Question

How do you prove: \[\dfrac{{\cos \theta }}{{1 - \tan \theta }} + \dfrac{{\sin \theta }}{{1 - \cot \theta }} = \sqrt 2 \sin \left( {{{45}^ \circ } + \theta } \right)\] ?

Answer 1

Hint: The given question deals with basic simplification of trigonometric functions by using some of the simple trigonometric formulae such as $ \tan x = \dfrac{{\sin x}}{{\cos x}} $ and $ \sec x = \dfrac{1}{{\cos x}} $ . Basic algebraic rules and trigonometric identities are to be kept in mind while doing simplification in the given problem and proving the result given to us.

Complete step by step solution:
In the given problem, we have to prove a trigonometric identity that can be further used in many questions and problems as a direct result and has wide ranging applications.
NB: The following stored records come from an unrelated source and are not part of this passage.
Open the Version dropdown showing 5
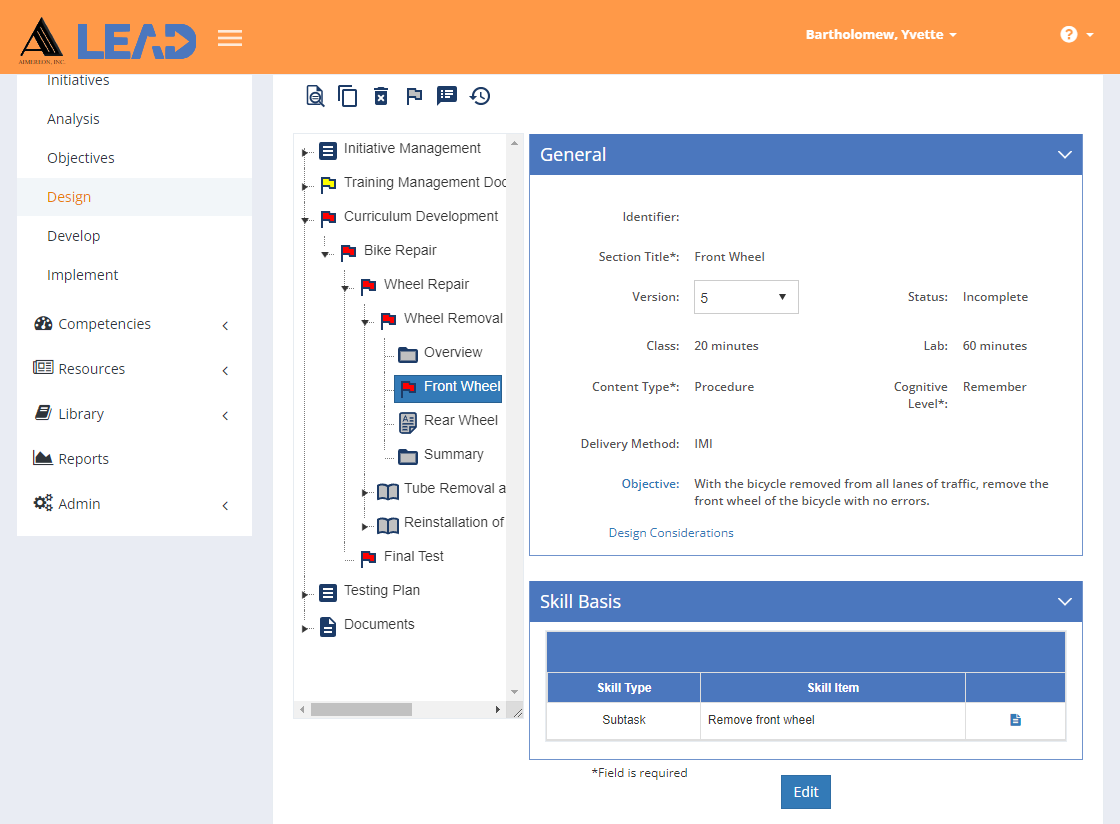(x=746, y=297)
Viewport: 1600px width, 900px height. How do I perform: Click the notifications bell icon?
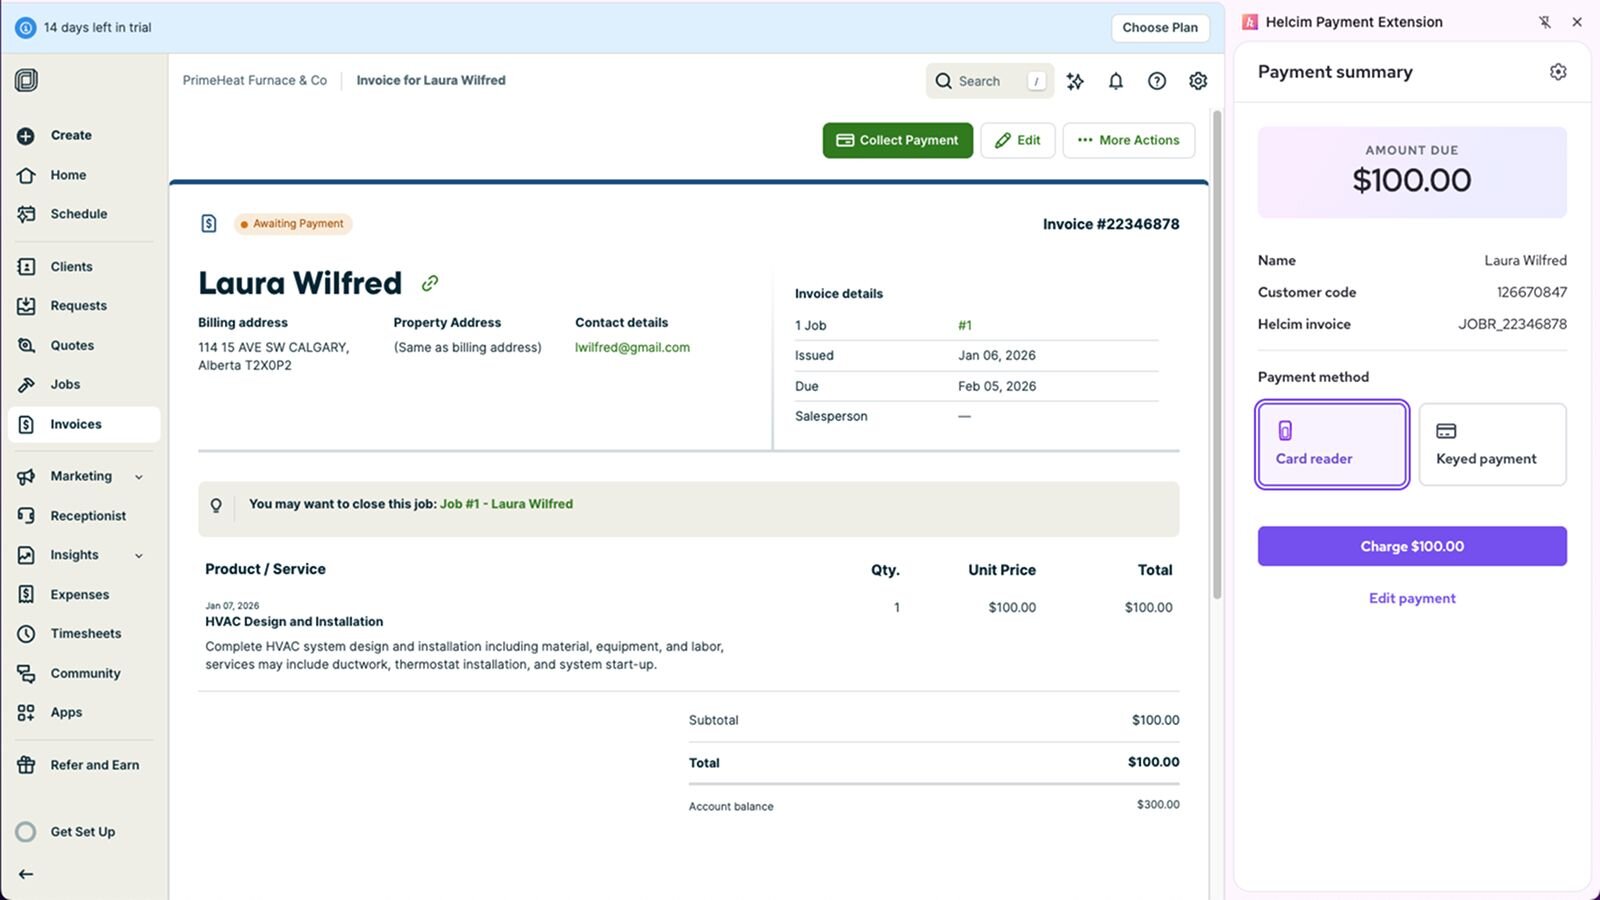[1116, 81]
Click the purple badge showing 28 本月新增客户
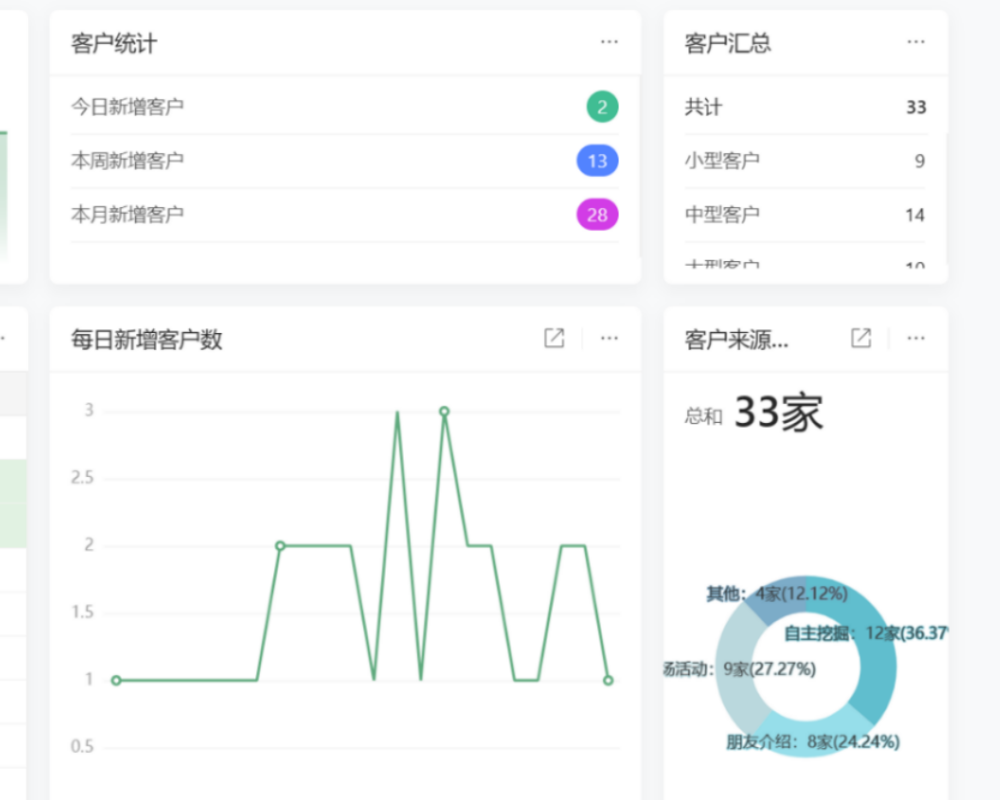 (x=600, y=214)
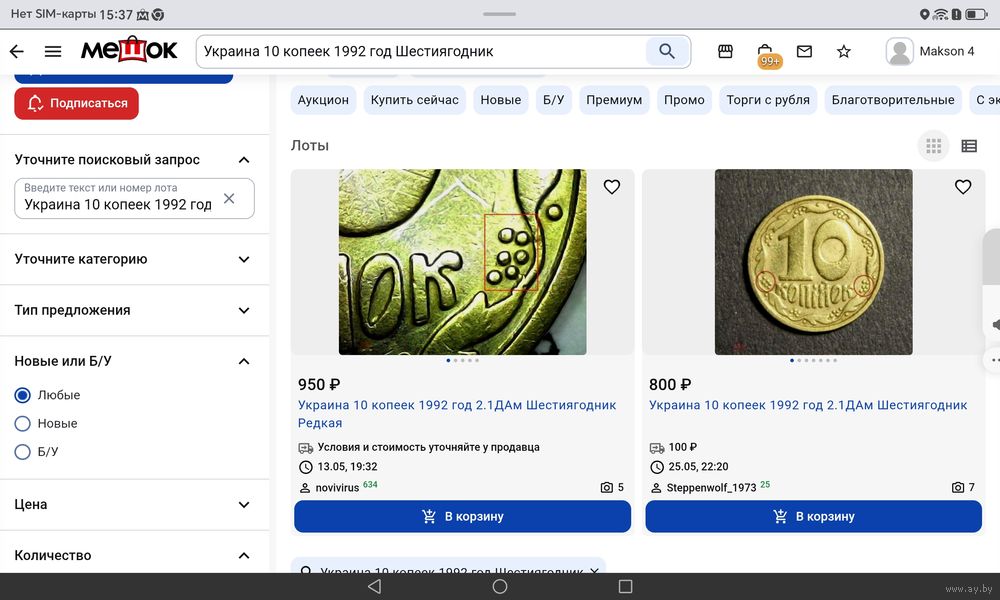Open messages envelope icon
Viewport: 1000px width, 600px height.
tap(804, 51)
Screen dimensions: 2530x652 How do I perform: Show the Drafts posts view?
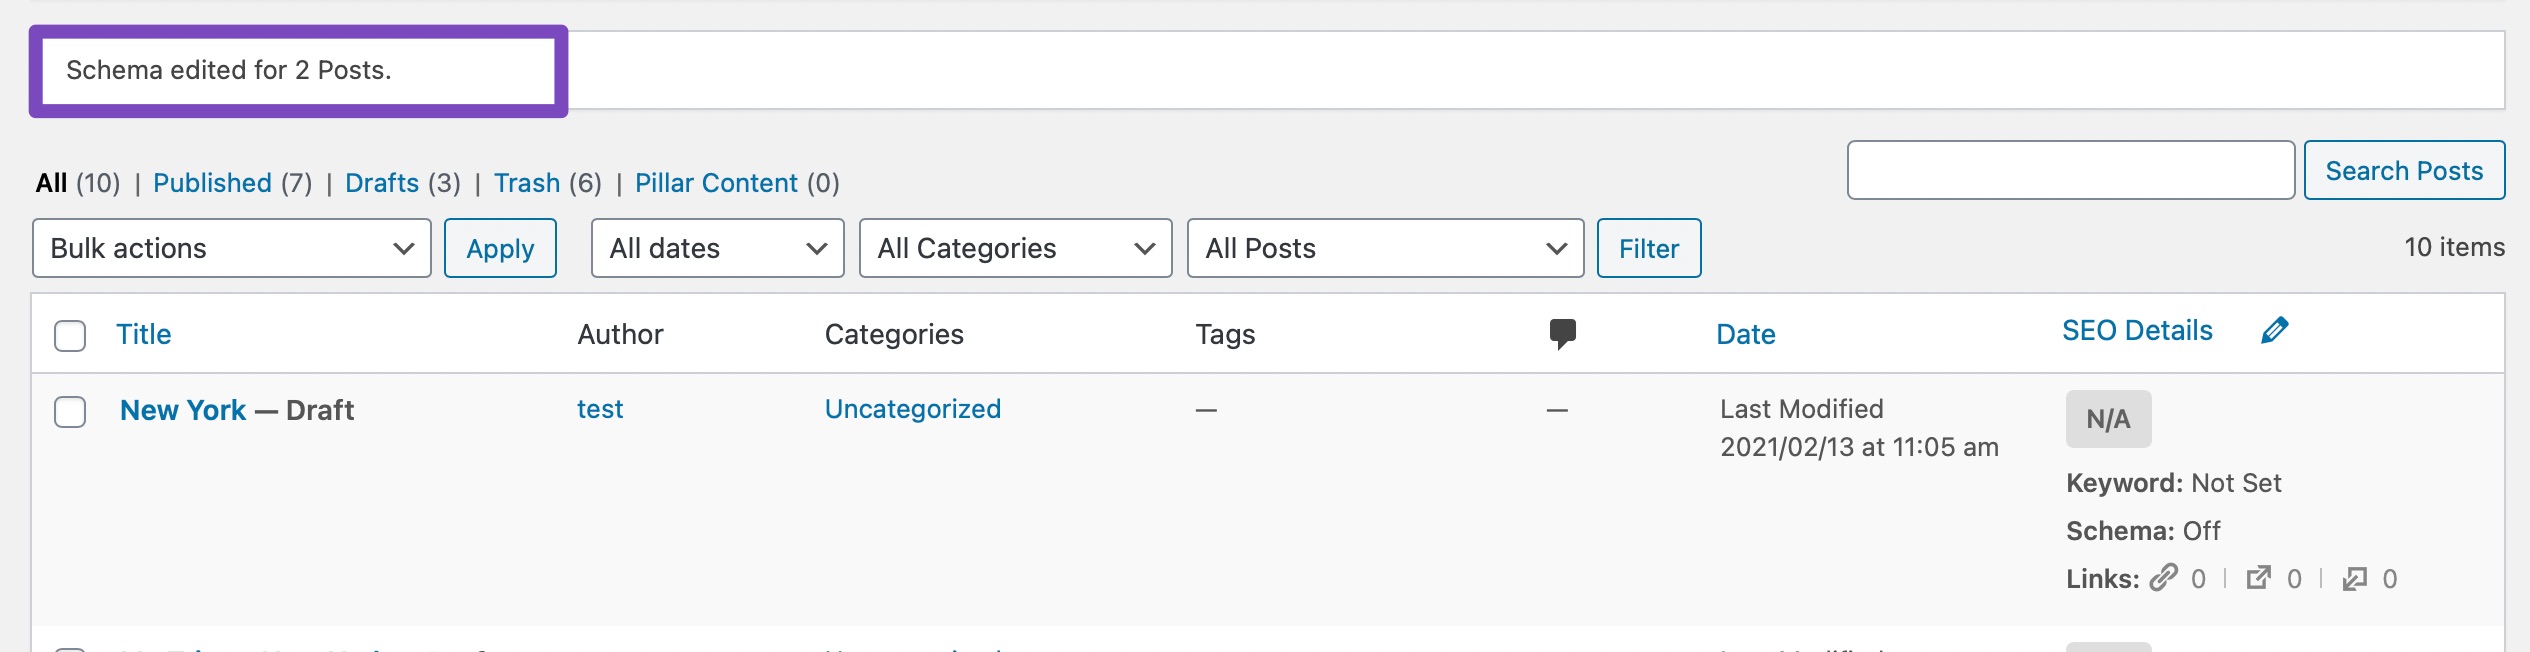382,183
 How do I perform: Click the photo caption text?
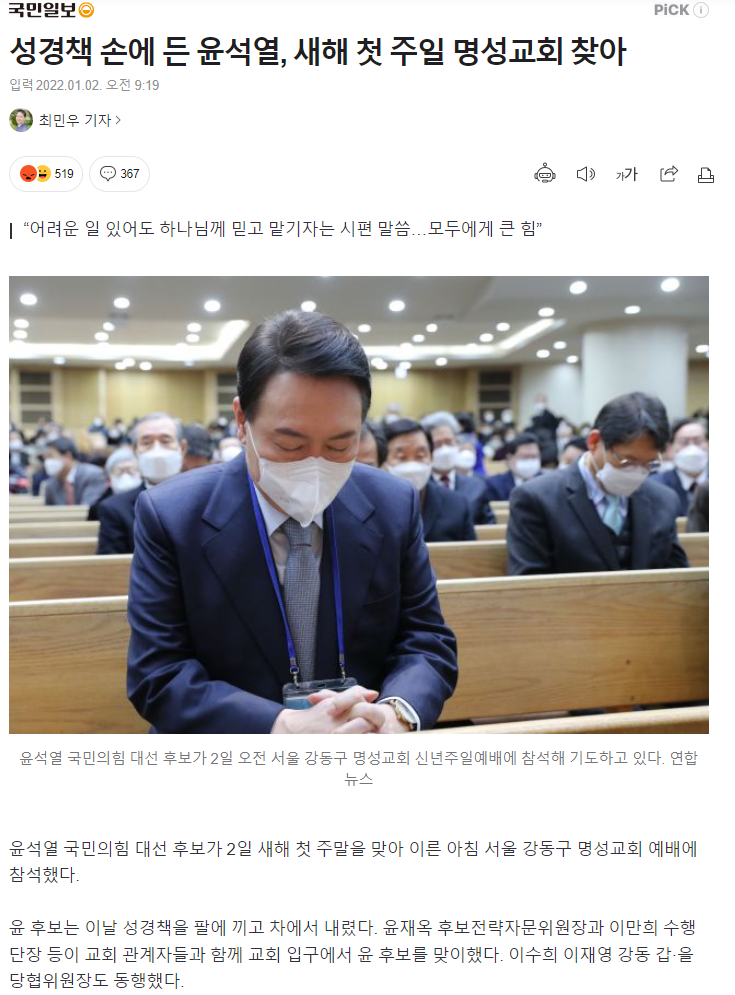(x=359, y=768)
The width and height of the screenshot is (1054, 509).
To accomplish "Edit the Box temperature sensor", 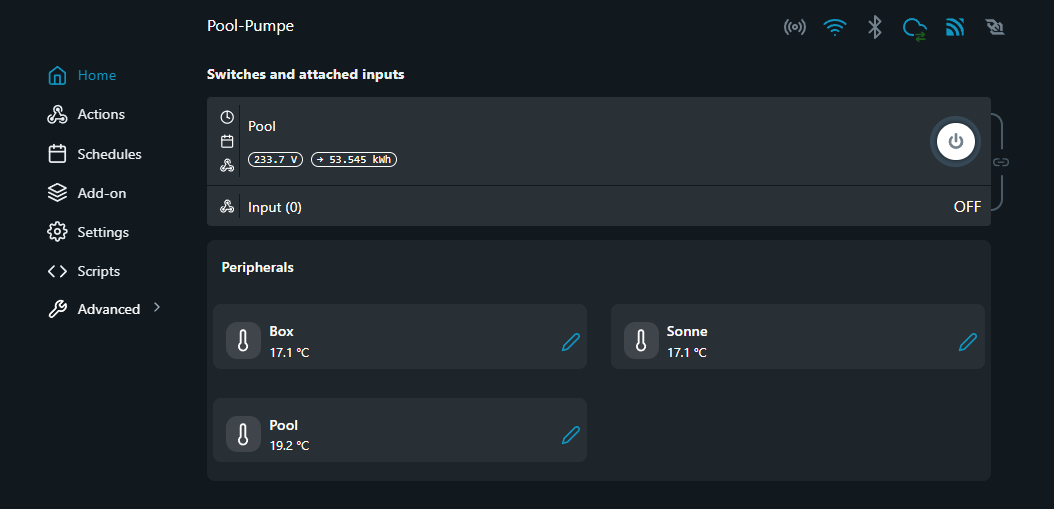I will [x=571, y=342].
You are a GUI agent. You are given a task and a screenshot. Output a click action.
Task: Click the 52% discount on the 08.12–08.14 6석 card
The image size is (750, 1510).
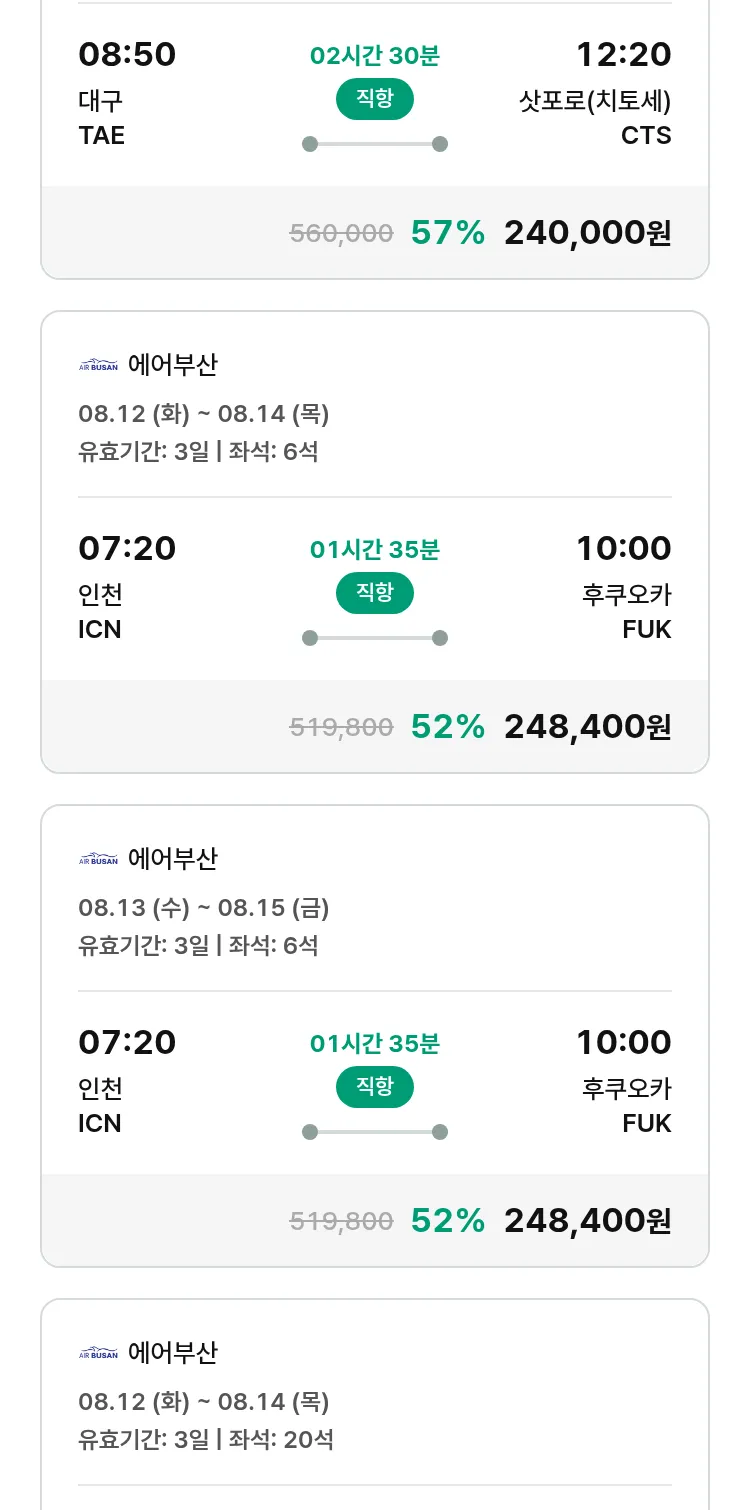click(448, 727)
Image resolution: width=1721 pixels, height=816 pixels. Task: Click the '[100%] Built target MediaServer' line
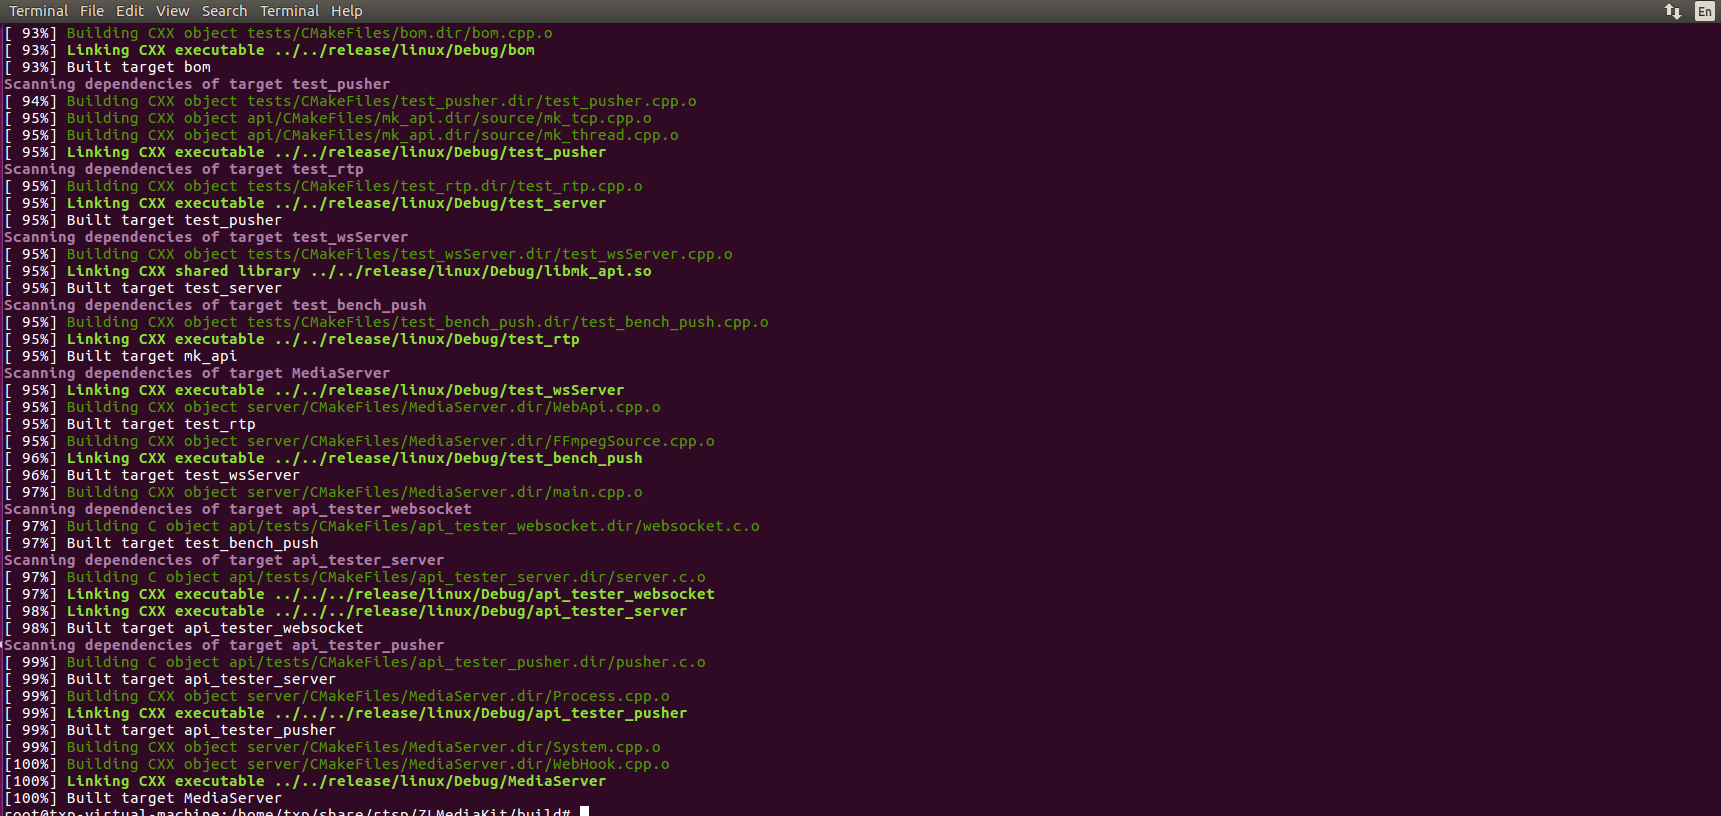143,798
For proving the desired result, we need to first know the definitions of all the six trigonometric ratios.
Now, we need to make the left and right sides of the equation equal.
L.H.S. \[ = \dfrac{{\cos \theta }}{{1 - \tan \theta }} + \dfrac{{\sin \theta }}{{1 - \cot \theta }}\]
As we know that $ \tan x = \dfrac{{\sin x}}{{\cos x}} $ and $ \sec x = \dfrac{1}{{\cos x}} $ . So, we get,
 \[ = \dfrac{{\cos \theta }}{{1 - \left( {\dfrac{{\sin \theta }}{{\cos \theta }}} \right)}} + \dfrac{{\sin \theta }}{{1 - \left( {\dfrac{{\cos \theta }}{{\sin \theta }}} \right)}}\]
Taking LCM of fractions, we get,
 \[ = \dfrac{{\cos \theta }}{{\left( {\dfrac{{\cos \theta - \sin \theta }}{{\cos \theta }}} \right)}} + \dfrac{{\sin \theta }}{{\left( {\dfrac{{\sin \theta - \cos \theta }}{{\sin \theta }}} \right)}}\]
 \[ = \dfrac{{{{\cos }^2}\theta }}{{\left( {\cos \theta - \sin \theta } \right)}} + \dfrac{{{{\sin }^2}\theta }}{{\left( {\sin \theta - \cos \theta } \right)}}\]
Taking negative sign common from the last term, we get,
 \[ = \dfrac{{{{\cos }^2}\theta }}{{\left( {\cos \theta - \sin \theta } \right)}} - \dfrac{{{{\sin }^2}\theta }}{{\left( {\cos \theta - \sin \theta } \right)}}\]
 \[ = \dfrac{{{{\cos }^2}\theta - {{\sin }^2}\theta }}{{\left( {\cos \theta - \sin \theta } \right)}}\]
Factorizing the numerator using algebraic identity $ \left( {{a^2} - {b^2}} \right) = \left( {a - b} \right)\left( {a + b} \right) $ ,
 \[ = \dfrac{{\left( {\cos \theta + \sin \theta } \right)\left( {\cos \theta - \sin \theta } \right)}}{{\left( {\cos \theta - \sin \theta } \right)}}\]
 \[ = \left( {\cos \theta + \sin \theta } \right)\]
Multiplying the numerator and denominator by $ \sqrt 2 $ ,
 \[ = \sqrt 2 \left( {\dfrac{1}{{\sqrt 2 }}\cos \theta + \dfrac{1}{{\sqrt 2 }}\sin \theta } \right)\]
We know that $ \sin {45^ \circ } = \dfrac{1}{{\sqrt 2 }} $ and $ \cos {45^ \circ } = \dfrac{1}{{\sqrt 2 }} $ .
 \[ = \sqrt 2 \left( {\sin \left( {{{45}^ \circ }} \right)\cos \theta + \cos \left( {{{45}^ \circ }} \right)\sin \theta } \right)\]
Using sine compound angle formula, we get,
 \[ = \sqrt 2 \sin \left( {{{45}^ \circ } + \theta } \right) = R.H.S.\]
As the left side of the equation is equal to the right side of the equation, we have,
 \[\dfrac{{\cos \theta }}{{1 - \tan \theta }} + \dfrac{{\sin \theta }}{{1 - \cot \theta }} = \sqrt 2 \sin \left( {{{45}^ \circ } + \theta } \right)\]

Note: Given problem deals with Trigonometric functions. For solving such problems, trigonometric formulae should be remembered by heart. Besides these simple trigonometric formulae, trigonometric identities are also of significant use in such types of questions where we have to simplify trigonometric expressions with help of basic knowledge of algebraic rules and operations.